-- DATASET ENTRIES follows --

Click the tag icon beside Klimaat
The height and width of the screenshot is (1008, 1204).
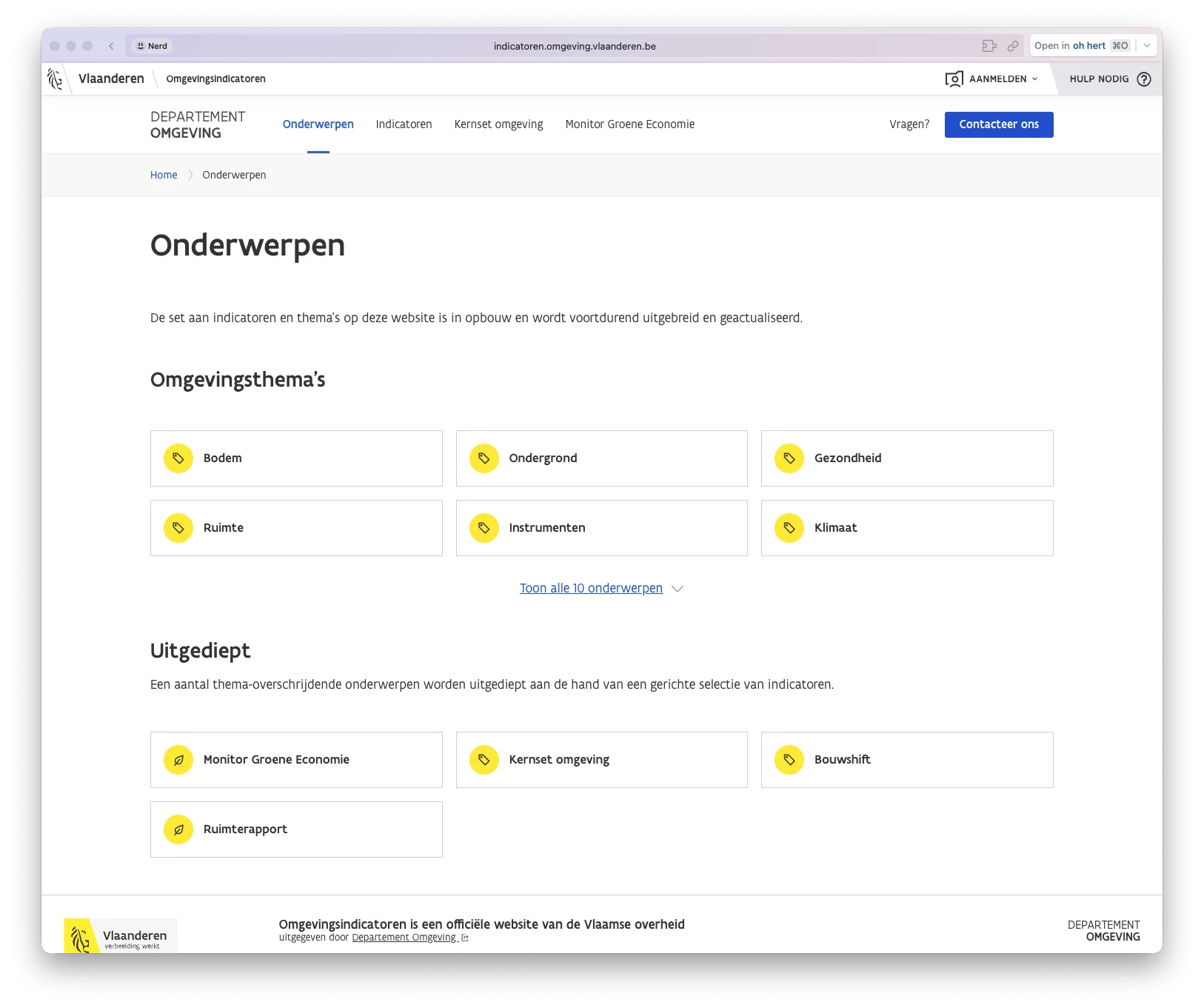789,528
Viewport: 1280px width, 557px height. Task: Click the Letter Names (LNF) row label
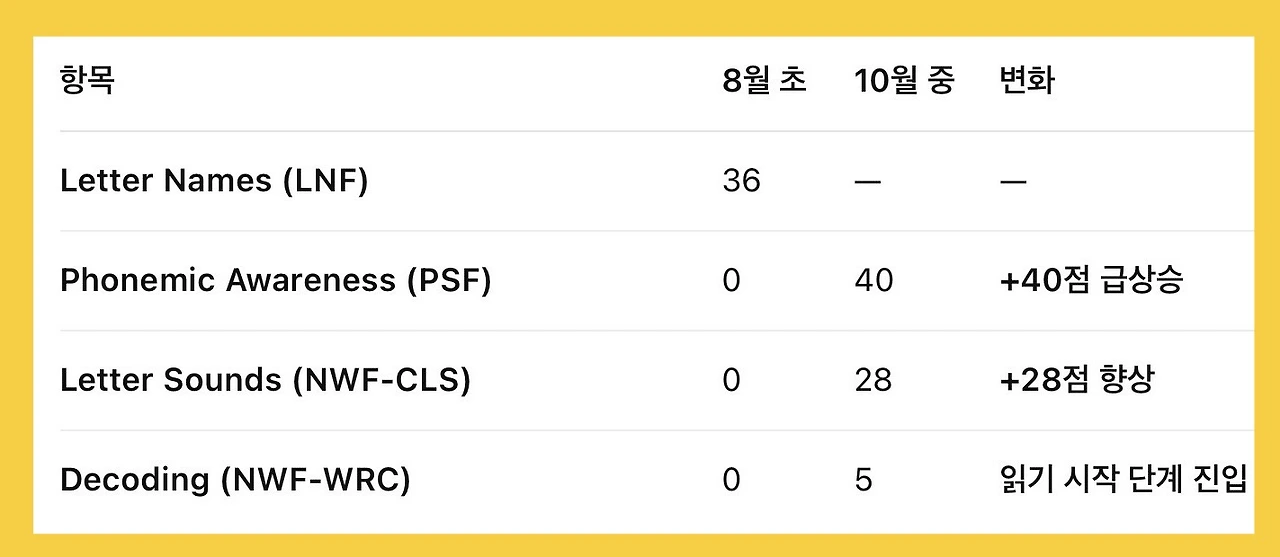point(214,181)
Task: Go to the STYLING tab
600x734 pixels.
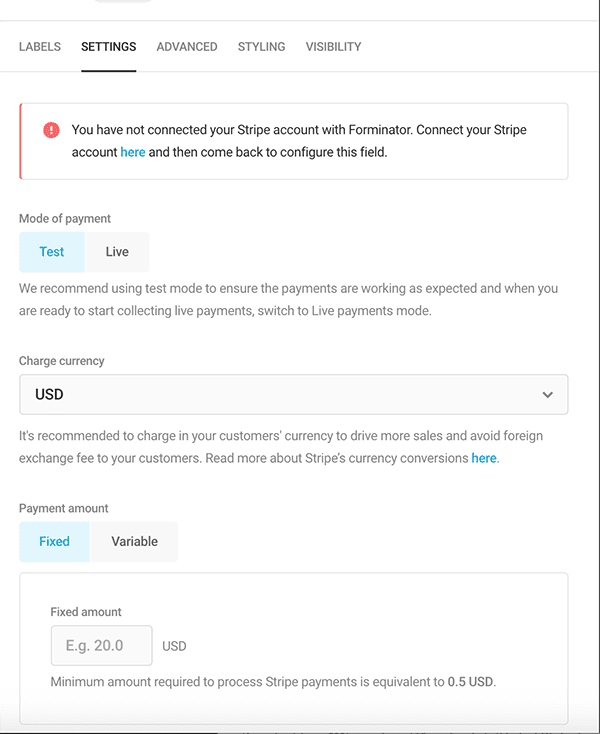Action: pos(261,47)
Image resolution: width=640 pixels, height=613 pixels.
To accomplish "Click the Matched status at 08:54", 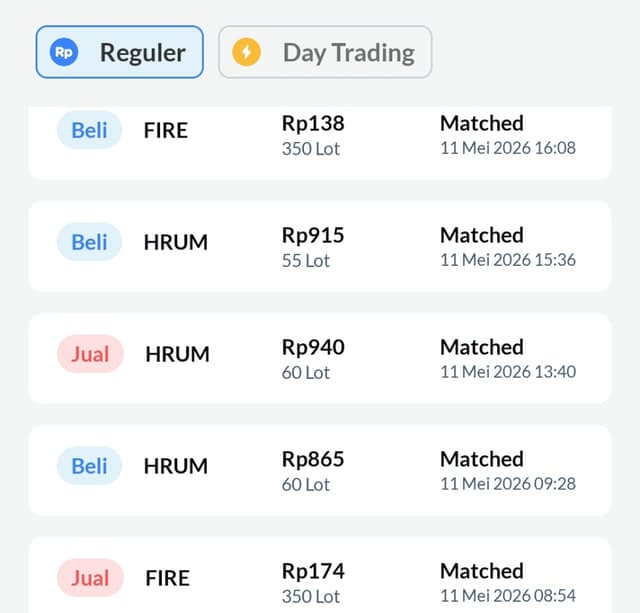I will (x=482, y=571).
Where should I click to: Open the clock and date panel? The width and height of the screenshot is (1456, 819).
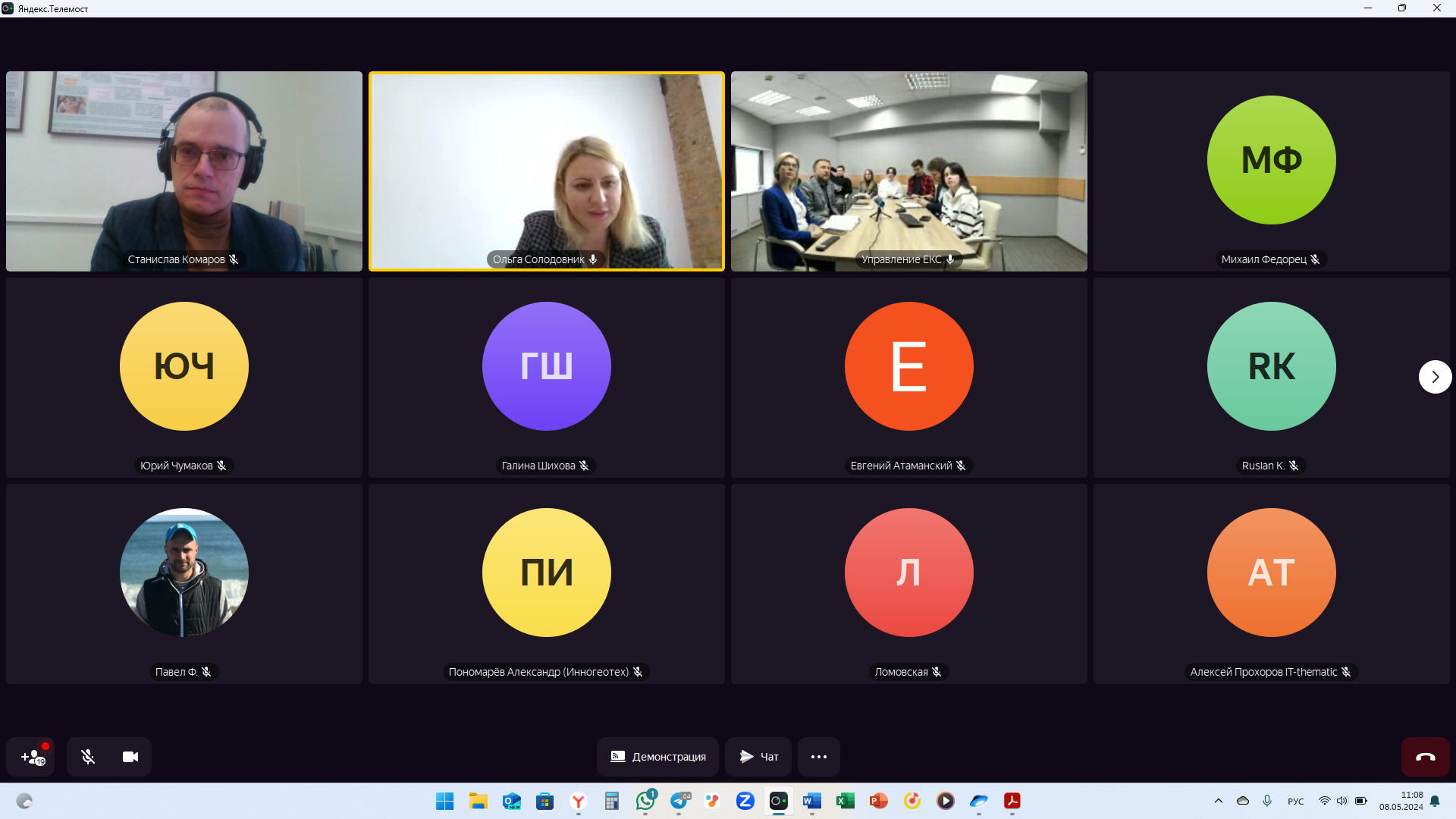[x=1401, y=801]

-- DATASET ENTRIES concluded --

## BRIEF
Copy exactly the lines that begin at the one containing "Where should I" and end at the last line of the records, both included, omitting the pictures.

## TASK RESPONSE
Where should I click to: Open the clock and date panel? The width and height of the screenshot is (1456, 819).
[x=1401, y=801]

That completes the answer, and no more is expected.